1. Hillary Clinton Will Allow Us To See The Emails She Wants Us To See
Following the recent revelation that, as Secretary of State, she conducted official government business through a personal email account, Hillary Clinton has asked the State Department to release its copies of her emails. However, they will not be publicly available immediately, as it will take some time for federal workers to go through and delete all the ones in which she helped plan the attack on the U.S. embassy in Benghazi.
I want the public to see my email. I asked State to release them. They said they will review them for release as soon as possible.— Hillary Clinton (@HillaryClinton) March 5, 2015
*delete* *delete* *delete* *delete* *delete* *delete* *searches Benghazi* *delete* *delete* *delete* – Hillary Clinton's gmail acct.— Bertolt Blecht (@benschwartzy) March 4, 2015
2. Legal Pot In Colorado So Dangerous Its Raising Crime In New York City, Says Guy Who Probably Is Not Trying To Be Funny
New York Police Department commissioner Bill Bratton blamed a recent uptick in gun violence in New York City on the availability of legal marijuana in Denver, Colorado. "The seemingly innocent drug that's been legalized around the country. In this city, people are killing each other over marijuana more so than anything that we had to deal with [in the] 80s and 90s with heroin and cocaine," Bratton explained during a press conference earlier this week. It is unknown how long all of the people within earshot continued laughing before we was able to continue speaking.

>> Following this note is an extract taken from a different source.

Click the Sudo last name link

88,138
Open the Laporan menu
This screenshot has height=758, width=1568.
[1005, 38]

There are teenagers smoking pot in this parking lot I am gonna chase them with a chainsaw I bet you they get so paranoid— AmberTozer (@AmberTozer) March 5, 2015
3. Wu-Tang Clan's Method Man As Annoyed By That Stupid Secret Wu-Tang Clan Album As Everyone Else
Wu-Tang Clan founding member Method Man recently offered a thoughtful critique of his own band's decision to keep the public from hearing their purposefully rare album, Once Upon a Time in Shaolin, for 88 years. "What do you mean 88 years? Fuck that album. I'm tired of this shit and I know everybody else is tired of it, too. Fuck that album, if that's what they are doing. I haven't heard anything like that, but if they're doing crap like that, fuck that album," Method Man opined. We think that means he is unhappy with this development.

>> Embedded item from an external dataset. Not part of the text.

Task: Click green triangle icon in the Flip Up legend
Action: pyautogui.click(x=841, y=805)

Wu Tang Clan's new album will be released in 88 years. Hip Hop experts say by that time the group may very well be sumthing ta fuck wit.— Todd Sentz (@hellbient) March 2, 2015
4. Science: Psychedelic Drugs Are Far Out, Not A Drag
New scientific evidence shows that your friend from college who fried his brain by taking three hits of acid every day for the entire three semesters he lasted in school probably didn't actually fry his brain with the acid, as survey of 135,000 people found no link between psychedelic drug use and mental disorders like schizophrenia. Your friend probably just had problems.
Just been on Trip Advisor, it said "Don't take bad acid".— Tony Cowards (@TonyCowards) February 22, 2015
5. Ringling Bros. Circus To Stop Torturing Elephants For Your Enjoyment
The Ringling Bros. and Barnum & Bailey Circus has announced that it is phasing out its iconic elephant acts by 2018. "This decision was not easy, but it is in the best interest of our company, our elephants and our customers," CEO Kenneth Feld said in a statement. But don't worry, all the other animals will continue to be held and forced to perform against their will in perpetuity.